## Work instructions
Collect from the data below each line with "Close".

Source records:
┄┄┄┄┄┄┄┄┄┄┄┄┄┄┄┄┄┄┄┄
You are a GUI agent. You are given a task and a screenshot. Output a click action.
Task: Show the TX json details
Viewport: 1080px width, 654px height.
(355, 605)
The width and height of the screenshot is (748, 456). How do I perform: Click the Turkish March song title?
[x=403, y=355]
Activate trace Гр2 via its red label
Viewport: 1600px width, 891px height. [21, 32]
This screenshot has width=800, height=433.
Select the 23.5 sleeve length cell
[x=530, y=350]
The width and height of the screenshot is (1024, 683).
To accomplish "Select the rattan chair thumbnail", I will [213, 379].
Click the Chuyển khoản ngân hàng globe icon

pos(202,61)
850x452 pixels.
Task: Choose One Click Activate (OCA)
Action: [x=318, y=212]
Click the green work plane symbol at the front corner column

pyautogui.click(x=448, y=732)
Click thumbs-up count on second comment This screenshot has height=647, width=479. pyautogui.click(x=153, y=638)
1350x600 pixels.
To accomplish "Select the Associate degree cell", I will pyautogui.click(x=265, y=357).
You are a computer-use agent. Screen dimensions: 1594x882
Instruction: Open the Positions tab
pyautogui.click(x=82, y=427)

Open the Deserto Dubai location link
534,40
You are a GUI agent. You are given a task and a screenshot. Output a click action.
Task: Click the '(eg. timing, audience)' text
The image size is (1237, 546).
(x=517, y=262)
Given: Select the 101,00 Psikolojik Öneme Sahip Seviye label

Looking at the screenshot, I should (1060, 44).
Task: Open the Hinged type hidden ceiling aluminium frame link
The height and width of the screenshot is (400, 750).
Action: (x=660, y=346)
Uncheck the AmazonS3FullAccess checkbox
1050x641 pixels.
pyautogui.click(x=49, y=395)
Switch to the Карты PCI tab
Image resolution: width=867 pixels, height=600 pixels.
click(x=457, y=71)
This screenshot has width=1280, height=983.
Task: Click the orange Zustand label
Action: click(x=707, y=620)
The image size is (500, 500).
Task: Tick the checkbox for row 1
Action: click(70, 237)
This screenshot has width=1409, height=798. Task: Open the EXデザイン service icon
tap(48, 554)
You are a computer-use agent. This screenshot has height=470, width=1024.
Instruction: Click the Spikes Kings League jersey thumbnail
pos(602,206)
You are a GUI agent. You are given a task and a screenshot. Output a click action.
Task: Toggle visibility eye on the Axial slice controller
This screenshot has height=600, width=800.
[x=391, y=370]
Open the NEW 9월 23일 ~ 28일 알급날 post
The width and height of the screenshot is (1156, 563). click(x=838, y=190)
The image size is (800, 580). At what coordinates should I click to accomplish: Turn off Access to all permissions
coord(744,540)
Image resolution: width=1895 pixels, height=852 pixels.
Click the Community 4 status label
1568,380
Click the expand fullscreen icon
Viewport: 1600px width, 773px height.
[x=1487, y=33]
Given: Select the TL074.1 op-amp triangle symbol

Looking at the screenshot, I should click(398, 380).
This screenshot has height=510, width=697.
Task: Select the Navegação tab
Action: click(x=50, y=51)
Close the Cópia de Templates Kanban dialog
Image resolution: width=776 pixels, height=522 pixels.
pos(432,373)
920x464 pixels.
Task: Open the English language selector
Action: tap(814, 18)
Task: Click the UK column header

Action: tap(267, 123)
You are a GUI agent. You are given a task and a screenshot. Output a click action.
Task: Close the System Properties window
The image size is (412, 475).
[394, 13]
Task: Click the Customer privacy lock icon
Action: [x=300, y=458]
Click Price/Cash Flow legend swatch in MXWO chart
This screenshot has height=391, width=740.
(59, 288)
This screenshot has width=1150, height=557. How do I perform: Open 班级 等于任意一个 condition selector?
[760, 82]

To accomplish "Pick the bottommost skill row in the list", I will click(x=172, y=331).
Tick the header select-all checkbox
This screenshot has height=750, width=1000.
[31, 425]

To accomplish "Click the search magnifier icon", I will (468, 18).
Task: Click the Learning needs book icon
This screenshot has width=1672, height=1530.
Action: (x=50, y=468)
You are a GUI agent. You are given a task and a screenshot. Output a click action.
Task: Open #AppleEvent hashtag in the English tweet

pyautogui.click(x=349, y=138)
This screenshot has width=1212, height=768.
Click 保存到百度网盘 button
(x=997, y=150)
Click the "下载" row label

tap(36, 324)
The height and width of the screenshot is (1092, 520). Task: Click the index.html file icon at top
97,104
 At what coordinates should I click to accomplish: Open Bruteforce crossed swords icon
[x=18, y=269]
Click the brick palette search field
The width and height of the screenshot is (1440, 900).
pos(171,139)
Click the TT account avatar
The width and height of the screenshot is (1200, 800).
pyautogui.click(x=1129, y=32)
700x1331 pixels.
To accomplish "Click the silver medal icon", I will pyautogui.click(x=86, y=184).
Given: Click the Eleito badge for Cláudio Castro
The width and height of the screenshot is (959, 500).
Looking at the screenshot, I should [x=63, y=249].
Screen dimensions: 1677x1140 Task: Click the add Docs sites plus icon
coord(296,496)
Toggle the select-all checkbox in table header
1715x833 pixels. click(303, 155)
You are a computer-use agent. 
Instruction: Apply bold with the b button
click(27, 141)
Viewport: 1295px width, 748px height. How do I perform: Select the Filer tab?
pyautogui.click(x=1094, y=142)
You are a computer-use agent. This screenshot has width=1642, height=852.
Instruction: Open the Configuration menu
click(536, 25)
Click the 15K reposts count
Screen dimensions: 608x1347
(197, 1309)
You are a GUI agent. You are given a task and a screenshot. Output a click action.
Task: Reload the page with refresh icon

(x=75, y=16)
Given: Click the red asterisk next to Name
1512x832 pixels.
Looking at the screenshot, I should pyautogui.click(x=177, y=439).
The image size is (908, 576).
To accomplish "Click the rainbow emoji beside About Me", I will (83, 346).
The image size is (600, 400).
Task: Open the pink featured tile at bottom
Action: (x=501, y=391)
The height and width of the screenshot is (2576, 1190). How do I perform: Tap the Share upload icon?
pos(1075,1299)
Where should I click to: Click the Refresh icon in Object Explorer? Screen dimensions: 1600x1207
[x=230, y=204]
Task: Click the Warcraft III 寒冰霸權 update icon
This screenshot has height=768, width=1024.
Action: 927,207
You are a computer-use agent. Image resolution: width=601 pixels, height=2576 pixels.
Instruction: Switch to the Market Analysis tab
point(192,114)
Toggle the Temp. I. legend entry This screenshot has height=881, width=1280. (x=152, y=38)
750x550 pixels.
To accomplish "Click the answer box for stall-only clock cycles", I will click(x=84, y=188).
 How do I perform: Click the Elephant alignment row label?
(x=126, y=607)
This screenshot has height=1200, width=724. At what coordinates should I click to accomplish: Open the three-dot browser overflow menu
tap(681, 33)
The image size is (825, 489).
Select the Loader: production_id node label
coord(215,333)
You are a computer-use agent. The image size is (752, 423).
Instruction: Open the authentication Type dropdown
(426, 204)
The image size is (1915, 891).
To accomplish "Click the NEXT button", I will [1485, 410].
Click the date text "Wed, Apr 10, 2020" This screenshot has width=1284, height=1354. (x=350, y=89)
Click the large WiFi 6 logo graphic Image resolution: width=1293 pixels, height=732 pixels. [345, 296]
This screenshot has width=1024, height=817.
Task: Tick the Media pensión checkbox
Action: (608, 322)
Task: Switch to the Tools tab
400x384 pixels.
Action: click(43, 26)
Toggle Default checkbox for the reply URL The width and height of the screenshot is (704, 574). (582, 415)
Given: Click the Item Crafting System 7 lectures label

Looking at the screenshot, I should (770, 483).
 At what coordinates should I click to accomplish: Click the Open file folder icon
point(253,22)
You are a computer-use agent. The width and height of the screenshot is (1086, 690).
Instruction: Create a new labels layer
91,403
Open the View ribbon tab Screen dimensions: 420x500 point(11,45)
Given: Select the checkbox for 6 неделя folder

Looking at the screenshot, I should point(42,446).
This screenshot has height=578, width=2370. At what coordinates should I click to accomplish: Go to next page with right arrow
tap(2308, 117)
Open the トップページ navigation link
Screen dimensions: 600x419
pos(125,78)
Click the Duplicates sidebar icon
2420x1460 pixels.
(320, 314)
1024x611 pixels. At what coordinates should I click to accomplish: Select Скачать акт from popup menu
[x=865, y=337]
┄┄┄┄┄┄┄┄┄┄┄┄┄┄┄┄┄┄┄┄
## Response for this exercise
Close the Cópia de Templates Kanban dialog
Task: Close the System Properties window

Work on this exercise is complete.